=== SELECTED EXTRACT ===
-- START --

Collaborated solutions for the mining industry

Anglo American executive director Khanyisile Kweyama (Supplied)

Anglo American executive director Khanyisile Kweyama (Supplied)

The Investing in Africa Indaba was held in Cape Town on February 3 to 6, where more than 7 800 delegates, industry heads and decision makers from South Africa and around the world met at the largest mining investment conference to discuss and debate current issues dominating mining horizons on the African continent.

As predicted at last year’s Mining Indaba, the past 12 months have been difficult for South Africa’s mining industry.

Labour unrest and continued wage demands, growing local cost pressures, declining production, dropping international demand and falling commodity prices have all played a role in deepening the woes of an already pressured local mining sector.

Increasing costs of oil, fuel, power and machinery, as well as rising taxes and royalties have also had a heavy impact on South Africa’s industry.

Regulatory uncertainty, an unfavourable investment climate and a volatile labour force have contributed to a myriad of factors wobbling the well-oiled machine that is local mining.

Add to this the likelihood of an easing off in demand from China as that country’s growth cycle slows, and the weather ahead for the sector looks rough.

-- END --

=== RECORDS SHOWN ===
-- START --

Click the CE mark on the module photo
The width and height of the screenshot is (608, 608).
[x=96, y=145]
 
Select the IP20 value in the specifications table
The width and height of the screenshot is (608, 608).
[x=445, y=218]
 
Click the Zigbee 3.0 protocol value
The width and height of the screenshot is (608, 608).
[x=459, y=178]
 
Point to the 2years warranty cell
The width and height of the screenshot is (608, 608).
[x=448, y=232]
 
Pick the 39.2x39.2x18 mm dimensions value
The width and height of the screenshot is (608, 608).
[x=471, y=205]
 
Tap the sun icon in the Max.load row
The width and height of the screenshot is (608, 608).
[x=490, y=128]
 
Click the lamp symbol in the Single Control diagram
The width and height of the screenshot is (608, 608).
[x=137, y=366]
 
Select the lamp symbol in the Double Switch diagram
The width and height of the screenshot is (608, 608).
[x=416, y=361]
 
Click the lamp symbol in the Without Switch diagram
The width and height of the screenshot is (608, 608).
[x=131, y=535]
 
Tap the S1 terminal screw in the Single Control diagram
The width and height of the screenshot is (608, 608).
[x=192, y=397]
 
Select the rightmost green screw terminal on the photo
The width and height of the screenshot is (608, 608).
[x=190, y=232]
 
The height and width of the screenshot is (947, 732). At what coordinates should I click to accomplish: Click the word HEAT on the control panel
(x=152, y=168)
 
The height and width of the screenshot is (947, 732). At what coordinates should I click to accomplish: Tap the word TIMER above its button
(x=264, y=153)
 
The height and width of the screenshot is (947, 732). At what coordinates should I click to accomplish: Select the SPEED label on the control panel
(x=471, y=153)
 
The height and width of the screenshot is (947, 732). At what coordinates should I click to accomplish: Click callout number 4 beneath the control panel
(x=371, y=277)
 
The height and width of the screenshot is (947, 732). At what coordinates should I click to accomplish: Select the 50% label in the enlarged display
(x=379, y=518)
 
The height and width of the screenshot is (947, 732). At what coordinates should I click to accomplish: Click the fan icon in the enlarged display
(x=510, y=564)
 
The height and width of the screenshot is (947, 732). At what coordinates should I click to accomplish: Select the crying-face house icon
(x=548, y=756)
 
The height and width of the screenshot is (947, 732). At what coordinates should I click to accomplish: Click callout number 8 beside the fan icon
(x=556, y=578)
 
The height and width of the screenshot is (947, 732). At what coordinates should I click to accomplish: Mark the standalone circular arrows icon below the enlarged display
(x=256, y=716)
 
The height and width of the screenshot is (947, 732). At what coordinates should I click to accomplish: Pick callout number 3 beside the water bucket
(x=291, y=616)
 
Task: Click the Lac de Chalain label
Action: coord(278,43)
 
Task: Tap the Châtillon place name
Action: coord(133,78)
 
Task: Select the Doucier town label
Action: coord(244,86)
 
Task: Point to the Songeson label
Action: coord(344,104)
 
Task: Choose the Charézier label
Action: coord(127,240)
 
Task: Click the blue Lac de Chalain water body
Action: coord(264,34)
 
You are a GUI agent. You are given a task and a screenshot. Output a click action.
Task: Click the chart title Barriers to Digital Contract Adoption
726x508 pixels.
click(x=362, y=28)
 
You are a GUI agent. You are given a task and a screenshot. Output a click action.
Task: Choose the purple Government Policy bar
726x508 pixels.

-- END --

=== EXERCISE REQUIREMENTS ===
**a)** According to the mining industry article, how many delegates attended the Investing in Africa Indaba?
**b)** In the entries, rewrite everything from the line containing "Pick the 39.2x39.2x18 mm dimensions value" down to the line containing "[x=137, y=366]", putting "capture" wherever "screenshot" appears and leaving all else as it is.

=== SOLUTION LIST ===
**a)** More than 7 800 delegates, industry heads and decision makers.

**b)**
Pick the 39.2x39.2x18 mm dimensions value
The width and height of the capture is (608, 608).
[x=471, y=205]
 
Tap the sun icon in the Max.load row
The width and height of the capture is (608, 608).
[x=490, y=128]
 
Click the lamp symbol in the Single Control diagram
The width and height of the capture is (608, 608).
[x=137, y=366]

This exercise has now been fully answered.